Crafted of sturdy, tubular steel with a black and chrome finish

Telescoping legs can be adjusted for floor-standing or tabletop use

Holds canvases, panels, and watercolor blocks up to 28″ high

Measures 54″ high when fully extended yet collapses to just 33½” long

Base measures 34″W × 34″D

Non-skid feet add stability and protect table surfaces

Includes a high-quality carry bag with shoulder strap

Requires no assembly

Weighs just 5 lb

Compare the quality, design, features, and workmanship of Blick Studio Easels with any major brand and we’re sure you’ll agree we measure up with the best — at a much more affordable price. Plus, we stand behind every easel with our unbeatable 100% satisfaction guarantee. $38.29

I also purchased a small camping table to for my palette and water bucket from Amazon.

Compact Camp Table 20-$35.00

Aluminum frame and table top

Table size 18 x 20 x 24 in

Unit weight: 4 lb.

Weight capacity: 60 lb.

Folded size: 18 x 18 x 2 in

I like painting sitting down so I have a folding chair that I use. 

I find these very useful with painting ‘en plein aire’.

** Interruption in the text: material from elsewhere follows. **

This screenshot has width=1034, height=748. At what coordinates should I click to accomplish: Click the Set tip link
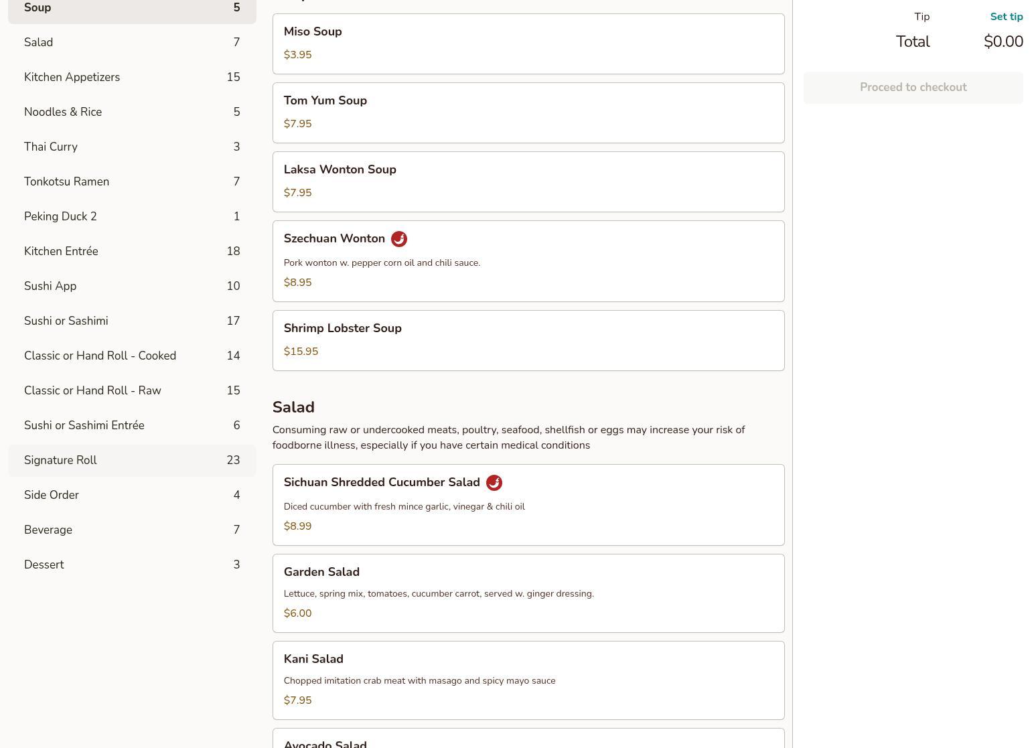pyautogui.click(x=1006, y=17)
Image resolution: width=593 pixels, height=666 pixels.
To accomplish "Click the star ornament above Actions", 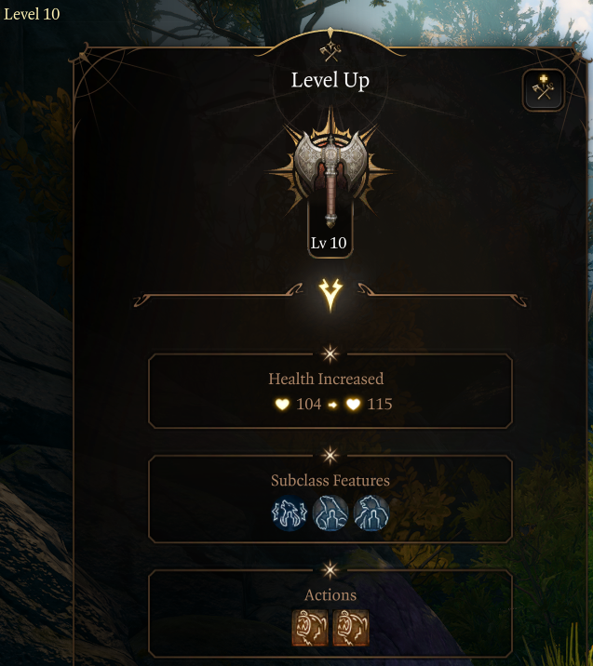I will 330,570.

I recommend that you limit your palette when working outside.  Bringing all your paints might not be an easy thing to do so try limited your palette to a simple primary palette with a few must have’s.  For me that would be Paynes Grey and Sap Green. You could squeeze your colors before you start to paint or grab a tube of paint as needed.  Water color pencils might be useful, too. 


I use ARCHES 140LB Cold Press paper.  I like to stretch my paper to a board to avoid the paper getting too wavy.  I have 6 boards available for you to use for this workshop.  Another good idea may be to have Water Color Blocks.  Having a hard surface is very helpful when painting so plan on having one of boards or your lap or on an easel.


I recommend you take what you know you will use and LIKE to use.  I have my brushes in a brush carrier that folds down small so I will bring all my brushes.


You know how much water you use when painting in Water Color.  Bring you buckets (a divided bucket is preferred).  I will be bringing water and will help you keep your water clean.  And remember to bring drinking water.


A sketch pad or drawing pad is a great place to start your painting.  I use a 2B pencil for sketches.  When doing the drawing on my water color paper is use a 2H, very lightly.  My goal is to not draw too hard to put marks in the paper.  A 2H pencil will leave thin pencil line that will not be distracting. 

I suggest you choose a subject that is relatively simple to start.  I will provide view finders to help you choose your subject that will speed up the sketching and get you moving into your painting. Starting with a thumb nail sketch is a good idea. It helps one to keep attention on the basic elements of the picture—the composition, values, and general arrangement without any attention to details. In this way the most important elements of the picture can be solved before painting begins. If the thumbnail sketch is pleasing to the eye, in all likelihood the final painting will be a success.